The capsid (CA) protein, the major structural component of retroviruses, forms a shell that encases the ribonucleoprotein complex in the virion core. The most conserved region of CA, approximately 20 amino acids of the major homology region (MHR), lies within the carboxy-terminal domain of the protein. Structural and sequence similarities among CA proteins of retroviruses and the CA-like proteins of hepatitis B virus and various retrotransposons suggest that the MHR is involved in an aspect of replication common to these reverse-transcribing elements. Conservative substitutions in this region of the Rous sarcoma virus protein were lethal due to a severe deficiency in reverse transcription, in spite of the presence of an intact genome and active reverse transcriptase in the particles. This finding suggests that the mutations interfered with normal interactions among these constituents. A total of four genetic suppressors of three lethal MHR mutations have now been identified. All four map to the sequence encoding the CA-spacer peptide (SP) region of Gag. The F167Y mutation in the MHR was fully suppressed by a single amino acid change in the alpha helix immediately downstream of the MHR, a region that forms the major dimer interface in human immunodeficiency virus CA. This finding suggests that the F167Y mutation indirectly interfered with dimerization. The F167Y defect could also be repaired by a second, independent suppressor in the C-terminal SP that was removed from CA during maturation. This single residue change, which increased the rate of SP cleavage, apparently corrected the F167Y defect by modifying the maturation pathway. More surprising was the isolation of suppressors of the R170Q and L171V MHR mutations, which mapped to the N-terminal domain of the CA protein. This finding suggests that the two domains, which in the monomeric protein are separated by a flexible linker, must communicate with each other at some unidentified point in the viral replication cycle.

FIG. 1

Positions of MHR and suppressor mutations in Gag. The wild-type RSV Gag protein is illustrated with the locations of the major cleavage products indicated along the top. Expanded below Gag is the CA-SP protein with the two domains of CA (NTD and CTD) separated by the flexible linker and the MHR (black box). The three MHR alleles are indicated by boxes and are connected by arrows to their respective suppressors.

FIG. 2

Growth kinetics of infectious R170Qrev1 (RQrev1) virus. A cell line releasing RQrev1 virus was created by passage of RT-positive culture medium from a pJD.R170Q-transfected TEF culture on fresh TEFs and selection of individual transformed cell clones by focus formation (see Materials and Methods). To confirm the infectivity of the RQrev1 virus released by the cells, culture medium was collected and used to infect fresh TEFs. Virus particles bearing the original R170Q mutation but which had not had the opportunity to undergo reversion were included for comparison. These, as well as the wild-type (WT) control particles, were produced by transfection of QT6 cells and normalized for RT activity against the RQrev1 virus preparation prior to initiation of infection in TEFs.

FIG. 3

Assay of potential MHR suppressors. Virus particles bearing the indicated single or double mutations were produced in QT6 cells by transfection with the corresponding proviral plasmids. At 48 h posttransfection, medium was collected from the plates, normalized for RT activity, and used to initiate infections of TEFs (see Materials and Methods). Potential suppressors tested were A38V and V40M (A), P65Q (B), I190V (C), and S241L (D). WT, wild type.

FIG. 4

Kinetics of maturation of S241L CA protein. QT6 cells transfected with RCAN plasmids bearing each of the indicated mutations or pair of mutations were labeled as described in Materials and Methods. At 15 min, most of the CA protein remained in the Gag precursor (data not shown).

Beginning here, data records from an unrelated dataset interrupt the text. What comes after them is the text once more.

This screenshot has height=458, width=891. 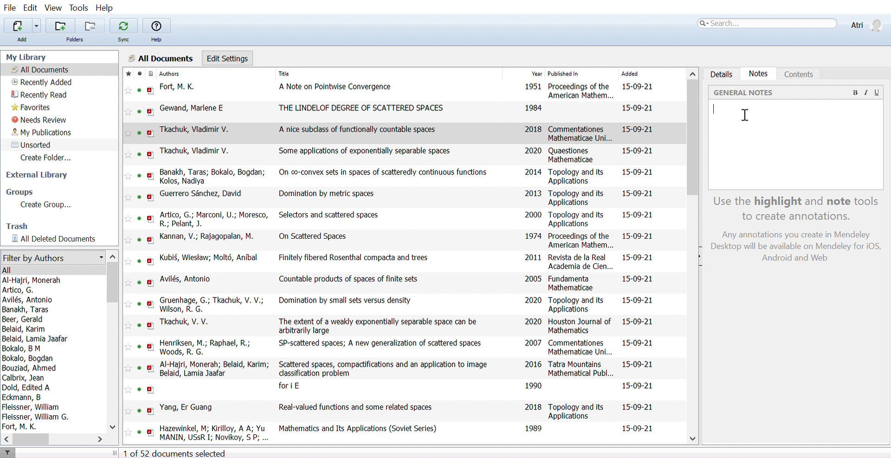 What do you see at coordinates (535, 429) in the screenshot?
I see `1989` at bounding box center [535, 429].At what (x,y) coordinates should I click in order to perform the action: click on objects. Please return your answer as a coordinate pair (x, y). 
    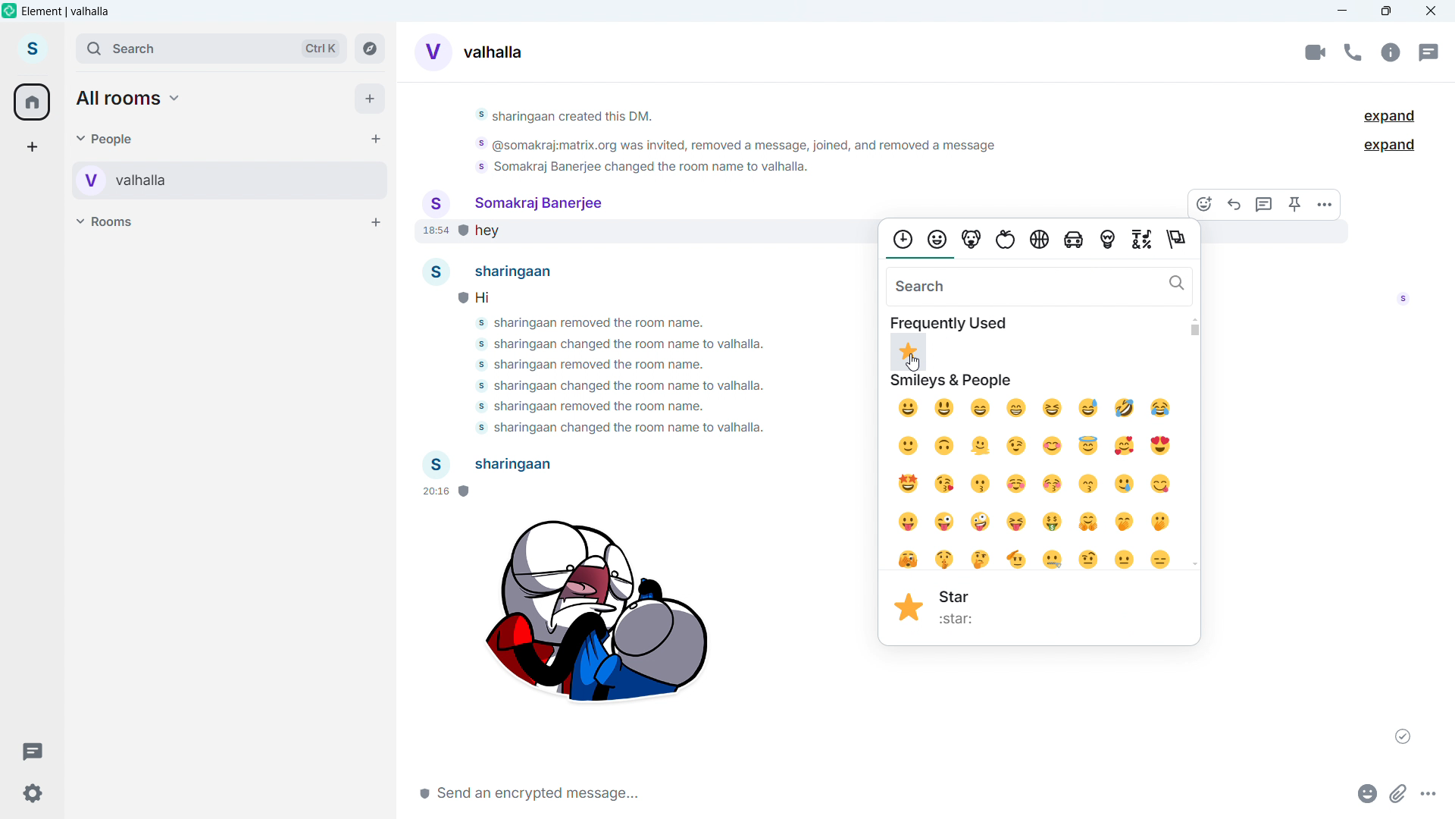
    Looking at the image, I should click on (1110, 242). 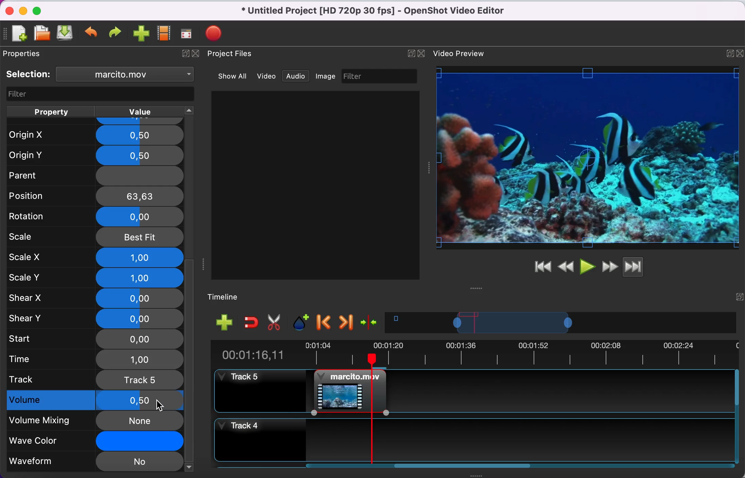 I want to click on save file, so click(x=66, y=34).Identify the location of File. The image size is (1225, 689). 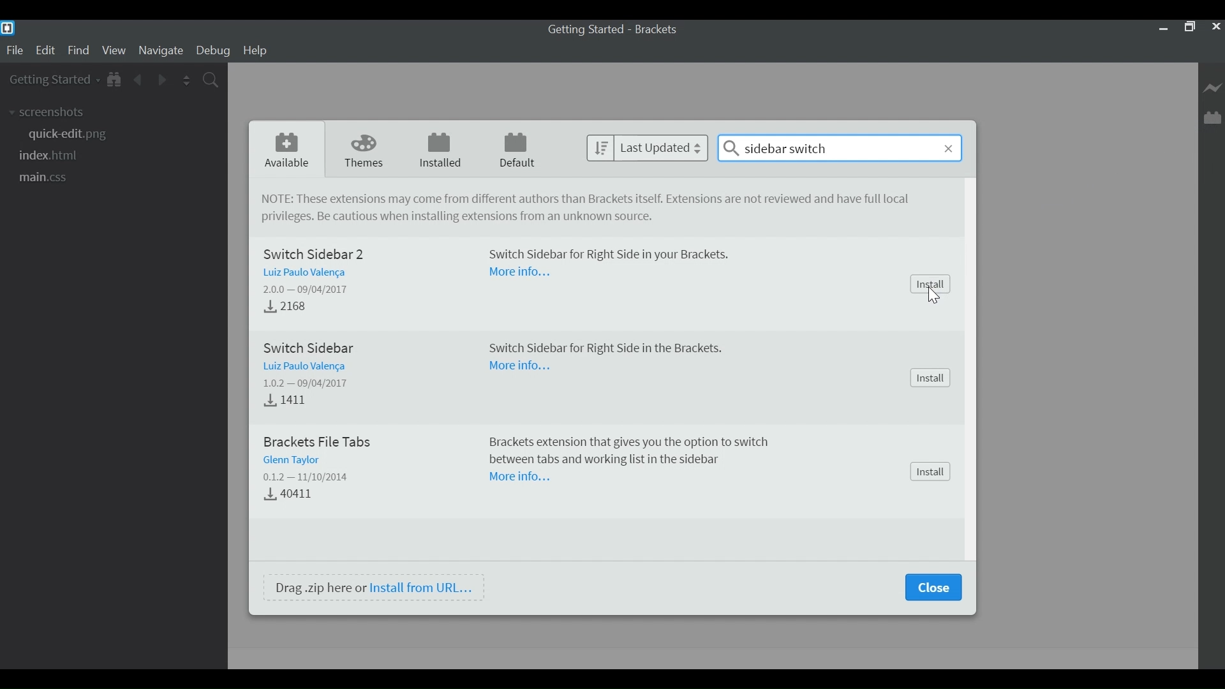
(14, 50).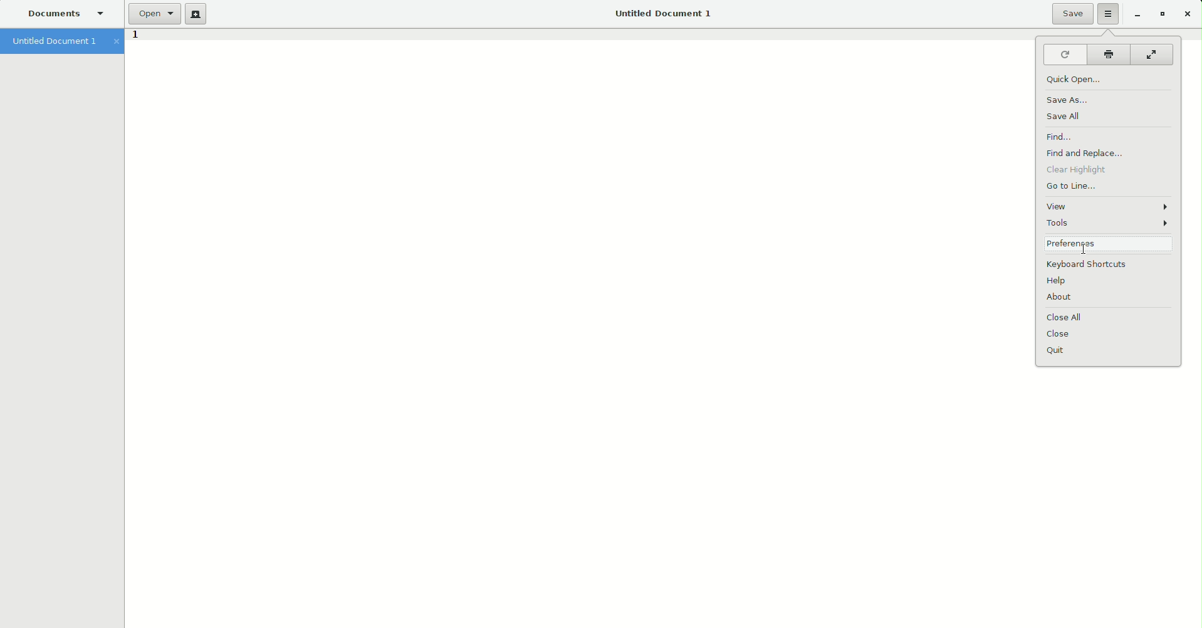 The width and height of the screenshot is (1202, 628). What do you see at coordinates (1063, 135) in the screenshot?
I see `Find` at bounding box center [1063, 135].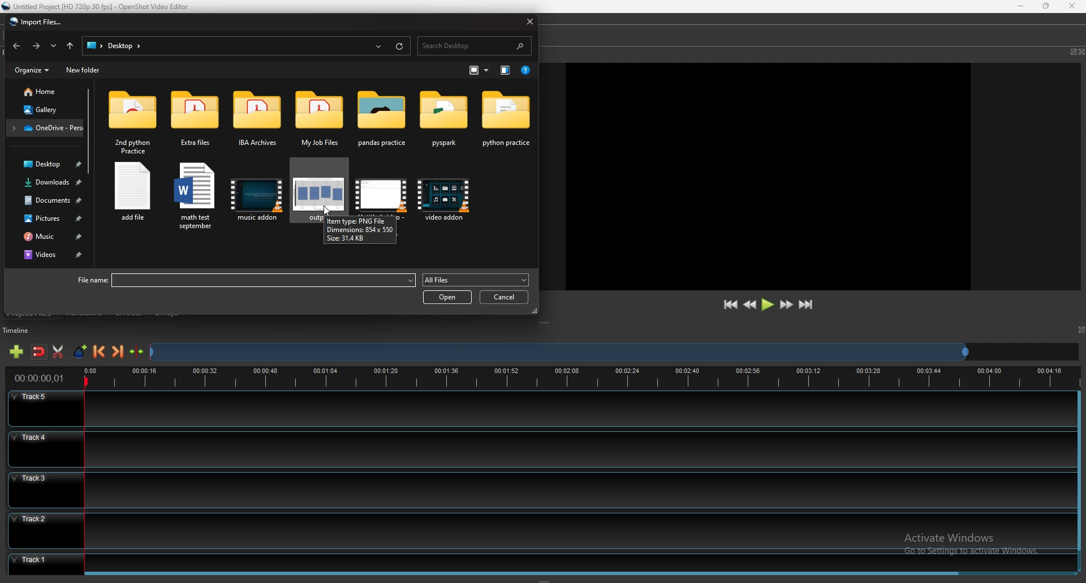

CA-SP, the precursor to the CA2 and CA3 proteins, ran more rapidly on the gel than predicted from its molecular mass (28). Unusually rapid processing in the S241L and F167Y/S241L mutants, compared to that in the wild type (WT), is evident from the appearance of abundant CA2 and CA3 proteins by 1 h.

FIG. 5

Positions of relevant residues on the RSV CA protein structure. Models of the CA NTD (top) and the CA CTD (below) are combined in this diagram using PDB files 1EM9 and 1EOQ for the NTD and the CTD, respectively. The flexible interdomain linker is represented by the broken line. MHR residues F167, R170, and I171 in the CTD are marked with boxes and are connected by arrows to their respective suppressors. The S241L mutation, which suppresses the F167 MHR substitution, is not shown since it occurs in the SP and is not represented in the CA model.